◆ WHAT YOU SHOULD DO ◆
Pictures excluded, set down exactly the lines from the one containing "[link] (276, 565)" through the final line of the material, and only those.

◆ RECORDS TO USE ◆
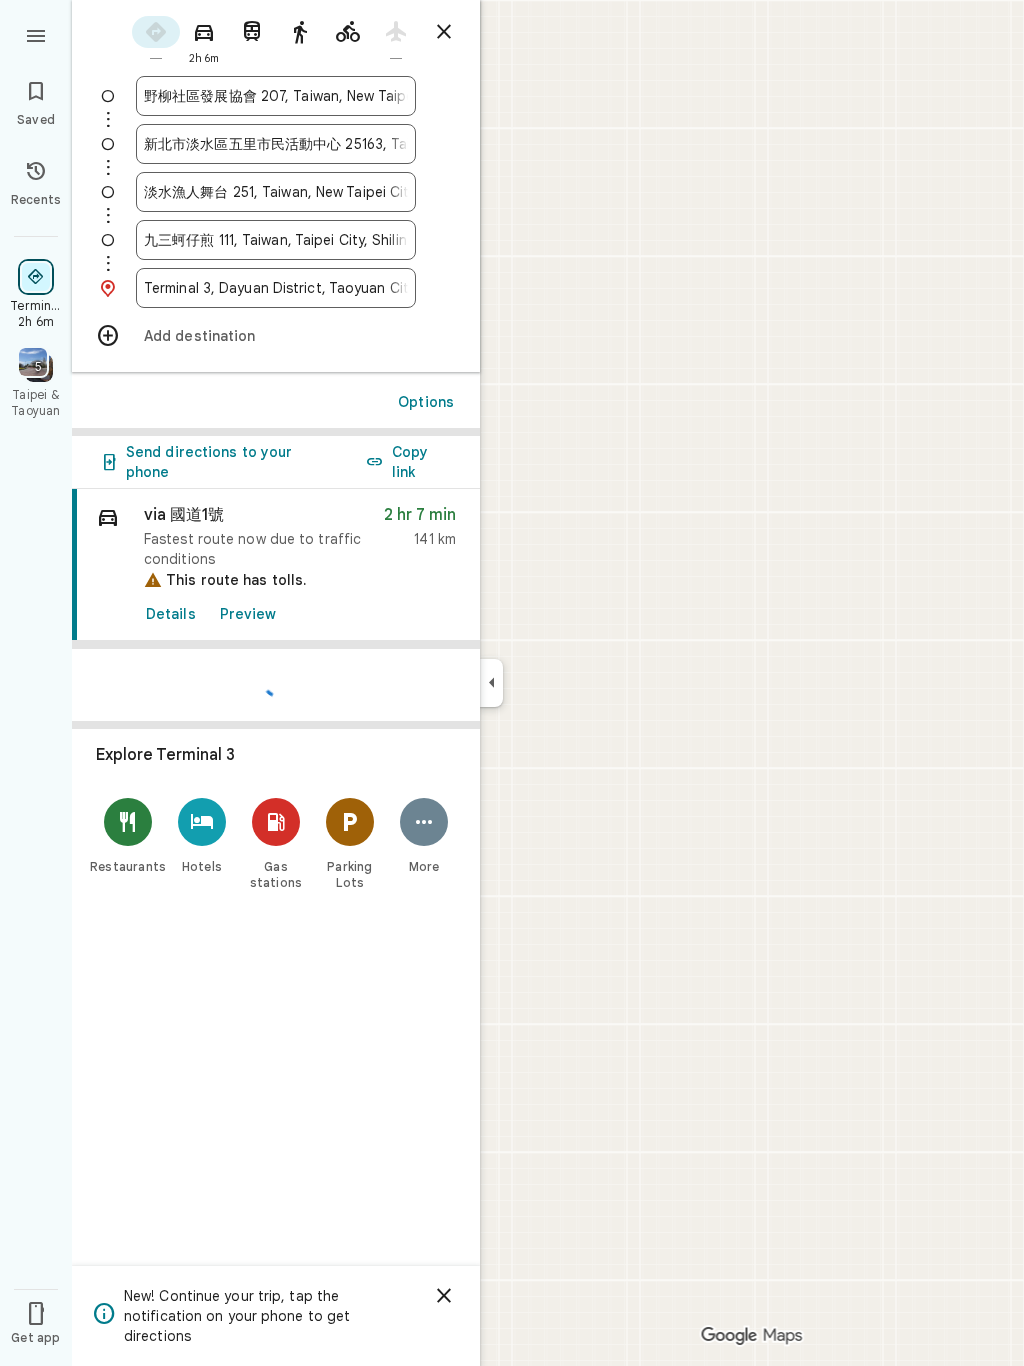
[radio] (156, 38)
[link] (276, 565)
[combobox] (276, 96)
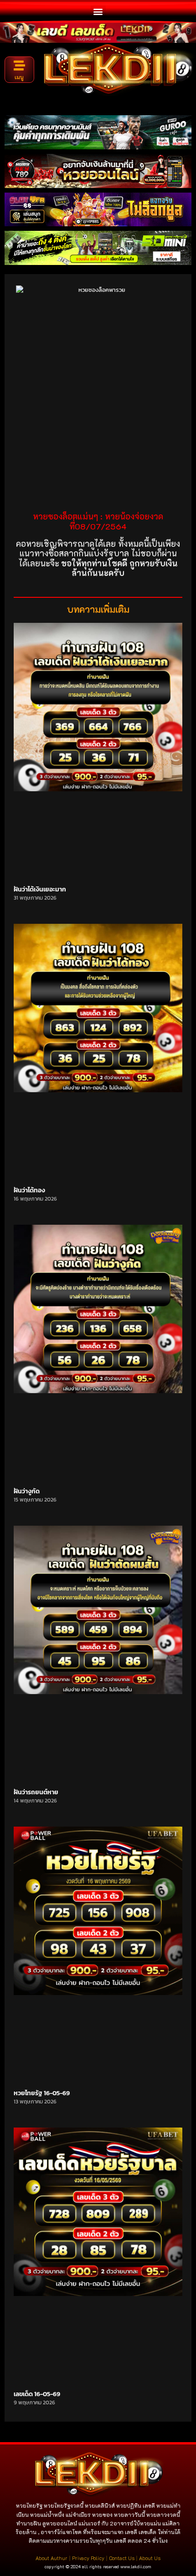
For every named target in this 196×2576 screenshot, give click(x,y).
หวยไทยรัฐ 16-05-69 (42, 2093)
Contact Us (121, 2558)
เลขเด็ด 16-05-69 (37, 2394)
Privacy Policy (88, 2558)
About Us (149, 2558)
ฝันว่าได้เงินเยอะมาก (40, 889)
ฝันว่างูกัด (27, 1491)
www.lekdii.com (135, 2567)
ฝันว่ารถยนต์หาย (36, 1792)
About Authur (51, 2558)
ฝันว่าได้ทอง (29, 1190)
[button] (98, 11)
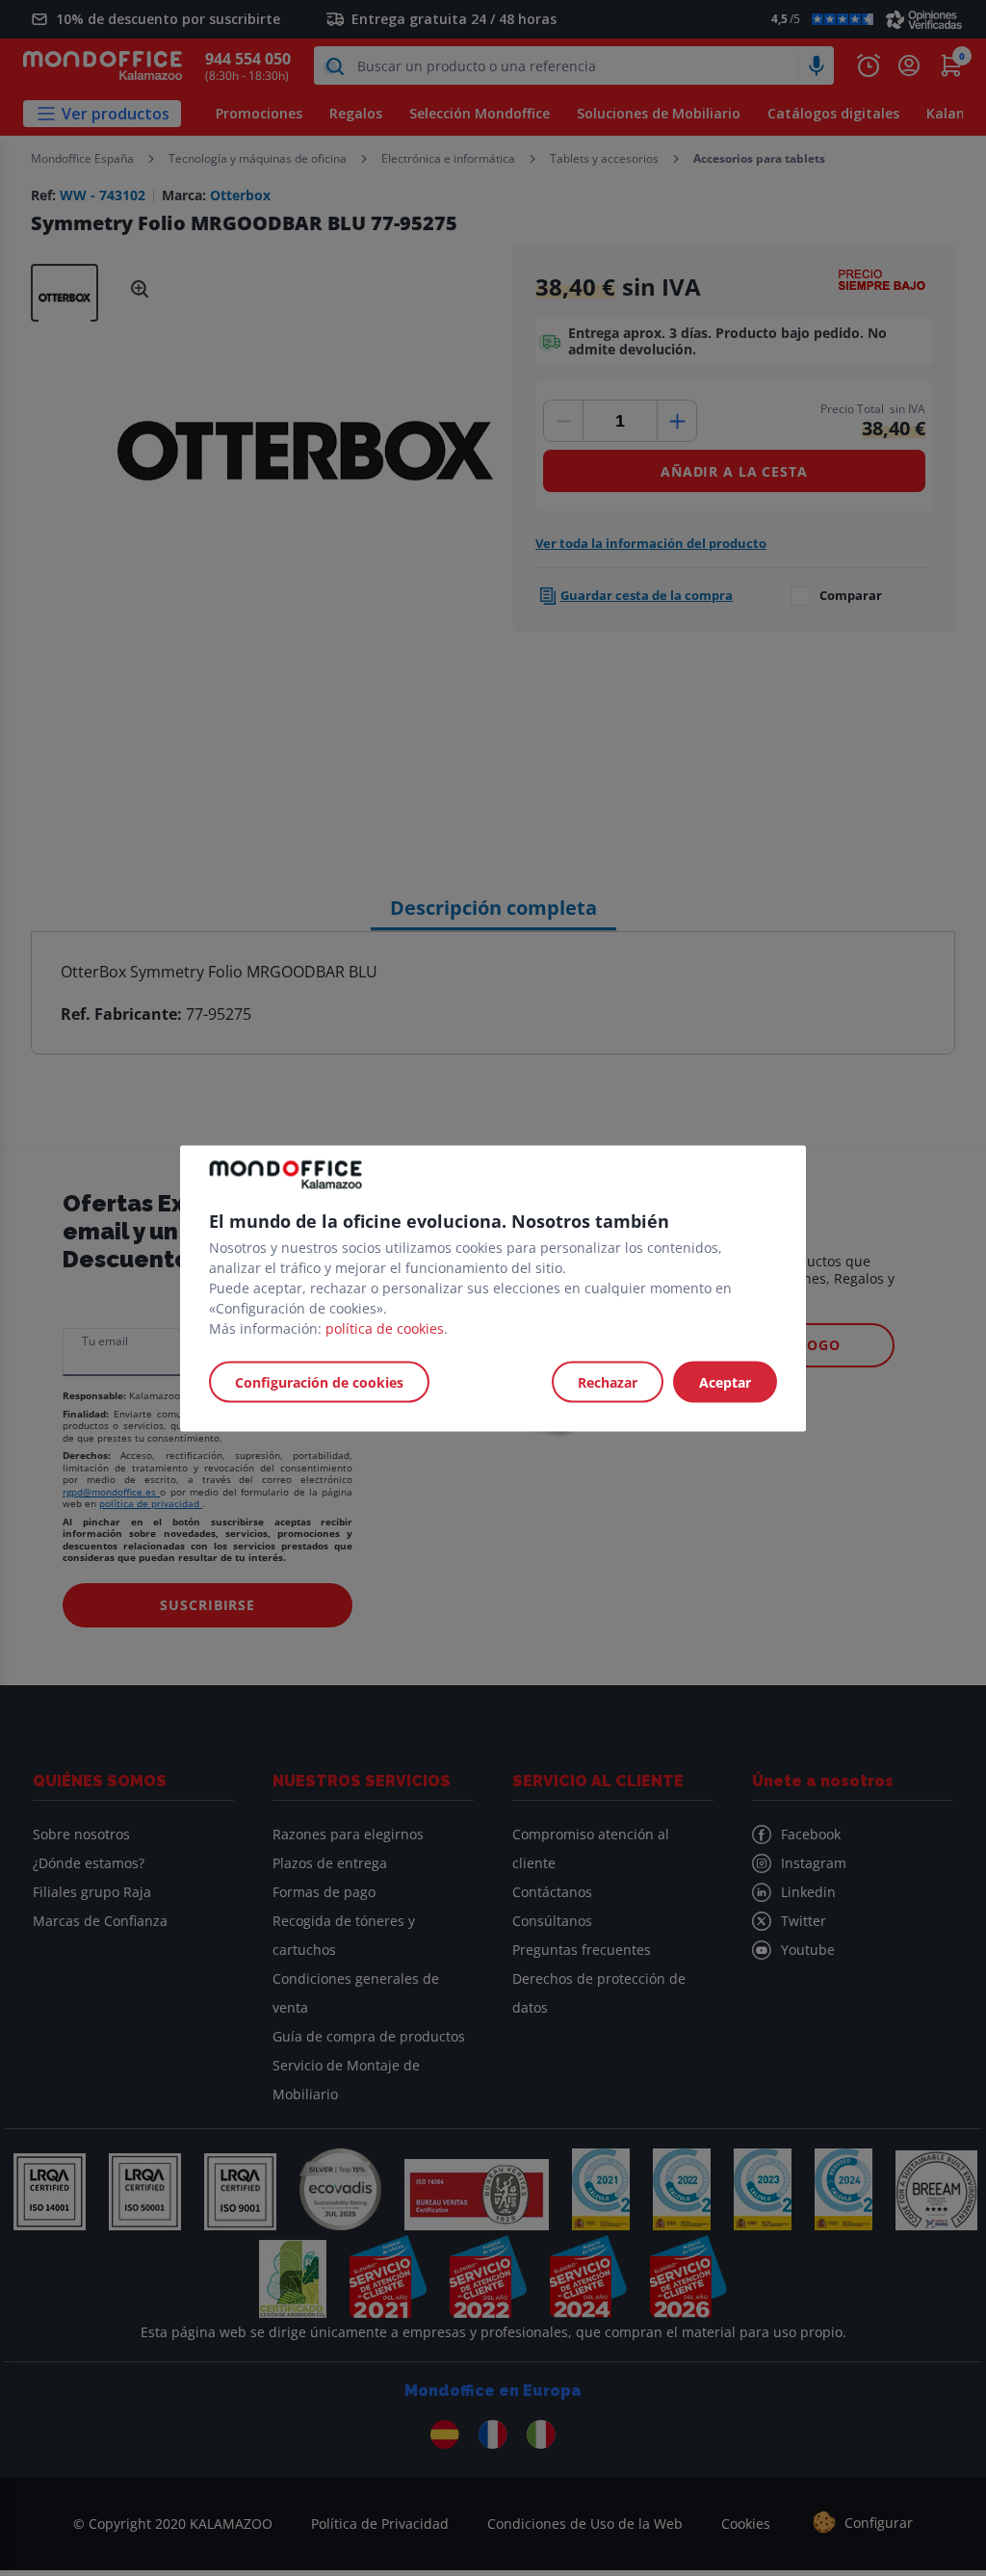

◆ ANSWER SECTION ◆
[link] (276, 565)
[combobox] (276, 96)
For every named target in this 196×2576 screenshot, give click(x,y).
หวยไทยรัฐ 16-05-69 (42, 2093)
Contact Us (121, 2558)
เลขเด็ด 16-05-69 (37, 2394)
Privacy Policy (88, 2558)
About Us (149, 2558)
ฝันว่าได้เงินเยอะมาก (40, 889)
ฝันว่างูกัด (27, 1491)
www.lekdii.com (135, 2567)
ฝันว่ารถยนต์หาย (36, 1792)
About Authur (51, 2558)
ฝันว่าได้ทอง (29, 1190)
[button] (98, 11)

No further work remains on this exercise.